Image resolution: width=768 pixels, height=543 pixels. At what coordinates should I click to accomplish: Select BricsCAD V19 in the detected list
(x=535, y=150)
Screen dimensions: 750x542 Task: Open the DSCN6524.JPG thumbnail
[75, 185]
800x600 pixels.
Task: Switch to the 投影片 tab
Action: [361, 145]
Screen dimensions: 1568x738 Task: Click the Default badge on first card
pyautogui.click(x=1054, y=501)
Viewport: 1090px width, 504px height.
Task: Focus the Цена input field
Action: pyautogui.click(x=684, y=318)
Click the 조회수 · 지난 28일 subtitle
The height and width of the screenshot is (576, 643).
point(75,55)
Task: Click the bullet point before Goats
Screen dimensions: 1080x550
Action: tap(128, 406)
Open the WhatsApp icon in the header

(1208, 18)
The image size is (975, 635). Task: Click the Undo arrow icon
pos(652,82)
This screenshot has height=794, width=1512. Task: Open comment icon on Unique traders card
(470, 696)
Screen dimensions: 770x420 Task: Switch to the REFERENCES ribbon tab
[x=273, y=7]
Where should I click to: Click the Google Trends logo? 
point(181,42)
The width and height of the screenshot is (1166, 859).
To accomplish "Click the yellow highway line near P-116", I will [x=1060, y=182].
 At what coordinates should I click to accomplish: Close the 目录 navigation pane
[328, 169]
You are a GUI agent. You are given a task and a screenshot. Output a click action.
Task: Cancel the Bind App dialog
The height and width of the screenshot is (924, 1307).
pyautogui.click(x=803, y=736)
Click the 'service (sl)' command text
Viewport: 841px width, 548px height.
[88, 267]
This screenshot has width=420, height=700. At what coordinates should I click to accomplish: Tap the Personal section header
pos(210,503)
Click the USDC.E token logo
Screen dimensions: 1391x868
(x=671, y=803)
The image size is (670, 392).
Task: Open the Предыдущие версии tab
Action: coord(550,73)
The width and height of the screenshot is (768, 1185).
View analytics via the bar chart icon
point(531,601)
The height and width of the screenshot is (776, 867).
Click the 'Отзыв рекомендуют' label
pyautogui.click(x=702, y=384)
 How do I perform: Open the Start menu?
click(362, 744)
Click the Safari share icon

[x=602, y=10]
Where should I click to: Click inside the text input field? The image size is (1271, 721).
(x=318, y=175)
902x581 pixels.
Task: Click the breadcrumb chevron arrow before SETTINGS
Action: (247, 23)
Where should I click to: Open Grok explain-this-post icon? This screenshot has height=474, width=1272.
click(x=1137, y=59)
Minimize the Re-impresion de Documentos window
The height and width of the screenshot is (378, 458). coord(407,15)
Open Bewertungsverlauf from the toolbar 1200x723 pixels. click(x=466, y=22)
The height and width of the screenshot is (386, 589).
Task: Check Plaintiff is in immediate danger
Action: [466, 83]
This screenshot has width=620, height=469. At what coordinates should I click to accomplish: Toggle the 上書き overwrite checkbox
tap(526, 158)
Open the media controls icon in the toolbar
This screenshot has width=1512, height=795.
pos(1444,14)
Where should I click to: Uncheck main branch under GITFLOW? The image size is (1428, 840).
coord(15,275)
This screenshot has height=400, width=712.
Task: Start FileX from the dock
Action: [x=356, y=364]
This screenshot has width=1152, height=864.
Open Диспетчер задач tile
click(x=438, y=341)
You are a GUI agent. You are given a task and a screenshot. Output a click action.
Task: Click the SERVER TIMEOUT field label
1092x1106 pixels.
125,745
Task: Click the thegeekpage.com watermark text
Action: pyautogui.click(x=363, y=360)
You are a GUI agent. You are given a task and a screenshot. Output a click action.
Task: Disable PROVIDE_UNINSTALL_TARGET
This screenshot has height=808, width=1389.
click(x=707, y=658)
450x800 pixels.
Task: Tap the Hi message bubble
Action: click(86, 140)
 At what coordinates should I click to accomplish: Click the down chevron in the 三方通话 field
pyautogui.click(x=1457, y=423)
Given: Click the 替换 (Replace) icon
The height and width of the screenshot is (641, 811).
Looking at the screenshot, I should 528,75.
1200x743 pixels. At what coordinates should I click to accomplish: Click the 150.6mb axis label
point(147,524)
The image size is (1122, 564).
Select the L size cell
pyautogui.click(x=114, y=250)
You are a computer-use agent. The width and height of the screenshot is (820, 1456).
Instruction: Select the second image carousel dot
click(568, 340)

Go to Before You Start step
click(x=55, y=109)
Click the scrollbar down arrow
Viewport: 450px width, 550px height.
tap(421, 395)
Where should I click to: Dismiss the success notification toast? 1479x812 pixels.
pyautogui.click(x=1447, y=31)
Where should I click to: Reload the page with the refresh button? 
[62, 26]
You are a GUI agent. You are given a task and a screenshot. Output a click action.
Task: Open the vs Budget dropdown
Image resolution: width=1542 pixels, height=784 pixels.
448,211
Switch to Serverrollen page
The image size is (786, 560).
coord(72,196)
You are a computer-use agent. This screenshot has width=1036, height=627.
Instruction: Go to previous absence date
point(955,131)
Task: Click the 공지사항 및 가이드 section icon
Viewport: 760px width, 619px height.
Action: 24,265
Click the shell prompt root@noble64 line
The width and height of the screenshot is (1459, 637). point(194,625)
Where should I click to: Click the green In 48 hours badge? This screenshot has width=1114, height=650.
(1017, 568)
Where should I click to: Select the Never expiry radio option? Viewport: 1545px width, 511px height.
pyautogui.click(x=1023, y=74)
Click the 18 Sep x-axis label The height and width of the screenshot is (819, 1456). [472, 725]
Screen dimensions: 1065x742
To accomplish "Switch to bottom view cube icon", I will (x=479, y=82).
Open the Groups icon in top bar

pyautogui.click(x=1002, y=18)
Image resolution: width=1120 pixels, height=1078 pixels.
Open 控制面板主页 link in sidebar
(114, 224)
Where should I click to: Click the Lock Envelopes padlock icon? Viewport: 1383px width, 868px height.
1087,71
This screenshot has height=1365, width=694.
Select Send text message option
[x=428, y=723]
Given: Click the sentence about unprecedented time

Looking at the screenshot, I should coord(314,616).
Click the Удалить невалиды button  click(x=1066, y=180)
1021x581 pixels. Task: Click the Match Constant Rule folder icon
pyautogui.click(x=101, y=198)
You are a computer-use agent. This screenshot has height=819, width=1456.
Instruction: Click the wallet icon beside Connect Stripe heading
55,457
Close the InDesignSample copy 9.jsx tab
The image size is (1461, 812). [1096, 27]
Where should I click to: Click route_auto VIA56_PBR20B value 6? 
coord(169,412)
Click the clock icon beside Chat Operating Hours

Set task
Copy all of the data above line for line, with no changes.

Answer
Image resolution: width=768 pixels, height=543 pixels. At what coordinates should I click to accomplish: Select BricsCAD V19 in the detected list
(x=535, y=150)
Screen dimensions: 750x542 Task: Open the DSCN6524.JPG thumbnail
[75, 185]
800x600 pixels.
Task: Switch to the 投影片 tab
Action: [361, 145]
Screen dimensions: 1568x738 Task: Click the Default badge on first card
pyautogui.click(x=1054, y=501)
Viewport: 1090px width, 504px height.
Task: Focus the Цена input field
Action: pyautogui.click(x=684, y=318)
Click the 조회수 · 지난 28일 subtitle
The height and width of the screenshot is (576, 643).
point(75,55)
Task: Click the bullet point before Goats
Screen dimensions: 1080x550
Action: tap(128, 406)
Open the WhatsApp icon in the header

(1208, 18)
The image size is (975, 635). Task: Click the Undo arrow icon
pos(652,82)
This screenshot has height=794, width=1512. Task: Open comment icon on Unique traders card
(470, 696)
Screen dimensions: 770x420 Task: Switch to the REFERENCES ribbon tab
[x=273, y=7]
Where should I click to: Click the Google Trends logo? 
point(181,42)
The width and height of the screenshot is (1166, 859).
To accomplish "Click the yellow highway line near P-116", I will [x=1060, y=182].
 At what coordinates should I click to accomplish: Close the 目录 navigation pane
[328, 169]
You are a GUI agent. You are given a task and a screenshot. Output a click action.
Task: Cancel the Bind App dialog
The height and width of the screenshot is (924, 1307).
pyautogui.click(x=803, y=736)
Click the 'service (sl)' command text
Viewport: 841px width, 548px height.
[88, 267]
This screenshot has width=420, height=700. At what coordinates should I click to accomplish: Tap the Personal section header
pos(210,503)
Click the USDC.E token logo
Screen dimensions: 1391x868
(x=671, y=803)
The image size is (670, 392).
Task: Open the Предыдущие версии tab
Action: coord(550,73)
The width and height of the screenshot is (768, 1185).
View analytics via the bar chart icon
point(531,601)
The height and width of the screenshot is (776, 867).
Click the 'Отзыв рекомендуют' label
pyautogui.click(x=702, y=384)
 How do I perform: Open the Start menu?
click(362, 744)
Click the Safari share icon

[x=602, y=10]
Where should I click to: Click inside the text input field? The image size is (1271, 721).
(x=318, y=175)
902x581 pixels.
Task: Click the breadcrumb chevron arrow before SETTINGS
Action: (247, 23)
Where should I click to: Open Grok explain-this-post icon? This screenshot has height=474, width=1272.
click(x=1137, y=59)
Minimize the Re-impresion de Documentos window
The height and width of the screenshot is (378, 458). coord(407,15)
Open Bewertungsverlauf from the toolbar 1200x723 pixels. click(x=466, y=22)
The height and width of the screenshot is (386, 589).
Task: Check Plaintiff is in immediate danger
Action: [466, 83]
This screenshot has width=620, height=469. At what coordinates should I click to accomplish: Toggle the 上書き overwrite checkbox
tap(526, 158)
Open the media controls icon in the toolbar
This screenshot has width=1512, height=795.
pos(1444,14)
Where should I click to: Uncheck main branch under GITFLOW? The image size is (1428, 840).
coord(15,275)
This screenshot has height=400, width=712.
Task: Start FileX from the dock
Action: [x=356, y=364]
This screenshot has width=1152, height=864.
Open Диспетчер задач tile
click(x=438, y=341)
You are a GUI agent. You are given a task and a screenshot. Output a click action.
Task: Click the SERVER TIMEOUT field label
1092x1106 pixels.
125,745
Task: Click the thegeekpage.com watermark text
Action: pyautogui.click(x=363, y=360)
You are a GUI agent. You are given a task and a screenshot. Output a click action.
Task: Disable PROVIDE_UNINSTALL_TARGET
This screenshot has height=808, width=1389.
click(x=707, y=658)
450x800 pixels.
Task: Tap the Hi message bubble
Action: click(86, 140)
 At what coordinates should I click to accomplish: Click the down chevron in the 三方通话 field
pyautogui.click(x=1457, y=423)
Given: Click the 替换 (Replace) icon
The height and width of the screenshot is (641, 811).
Looking at the screenshot, I should 528,75.
1200x743 pixels. At what coordinates should I click to accomplish: Click the 150.6mb axis label
point(147,524)
The image size is (1122, 564).
Select the L size cell
pyautogui.click(x=114, y=250)
You are a computer-use agent. The width and height of the screenshot is (820, 1456).
Instruction: Select the second image carousel dot
click(568, 340)

Go to Before You Start step
click(x=55, y=109)
Click the scrollbar down arrow
Viewport: 450px width, 550px height.
tap(421, 395)
Where should I click to: Dismiss the success notification toast? 1479x812 pixels.
pyautogui.click(x=1447, y=31)
Where should I click to: Reload the page with the refresh button? 
[62, 26]
You are a GUI agent. You are given a task and a screenshot. Output a click action.
Task: Open the vs Budget dropdown
Image resolution: width=1542 pixels, height=784 pixels.
448,211
Switch to Serverrollen page
The image size is (786, 560).
coord(72,196)
You are a computer-use agent. This screenshot has width=1036, height=627.
Instruction: Go to previous absence date
point(955,131)
Task: Click the 공지사항 및 가이드 section icon
Viewport: 760px width, 619px height.
Action: 24,265
Click the shell prompt root@noble64 line
The width and height of the screenshot is (1459, 637). point(194,625)
Where should I click to: Click the green In 48 hours badge? This screenshot has width=1114, height=650.
(1017, 568)
Where should I click to: Select the Never expiry radio option? Viewport: 1545px width, 511px height.
pyautogui.click(x=1023, y=74)
Click the 18 Sep x-axis label The height and width of the screenshot is (819, 1456). [472, 725]
Screen dimensions: 1065x742
To accomplish "Switch to bottom view cube icon", I will (x=479, y=82).
Open the Groups icon in top bar

pyautogui.click(x=1002, y=18)
Image resolution: width=1120 pixels, height=1078 pixels.
Open 控制面板主页 link in sidebar
(114, 224)
Where should I click to: Click the Lock Envelopes padlock icon? Viewport: 1383px width, 868px height.
1087,71
This screenshot has height=1365, width=694.
Select Send text message option
[x=428, y=723]
Given: Click the sentence about unprecedented time

Looking at the screenshot, I should coord(314,616).
Click the Удалить невалиды button  click(x=1066, y=180)
1021x581 pixels. Task: Click the Match Constant Rule folder icon
pyautogui.click(x=101, y=198)
You are a computer-use agent. This screenshot has height=819, width=1456.
Instruction: Click the wallet icon beside Connect Stripe heading
55,457
Close the InDesignSample copy 9.jsx tab
The image size is (1461, 812). [1096, 27]
Where should I click to: Click route_auto VIA56_PBR20B value 6? 
coord(169,412)
Click the clock icon beside Chat Operating Hours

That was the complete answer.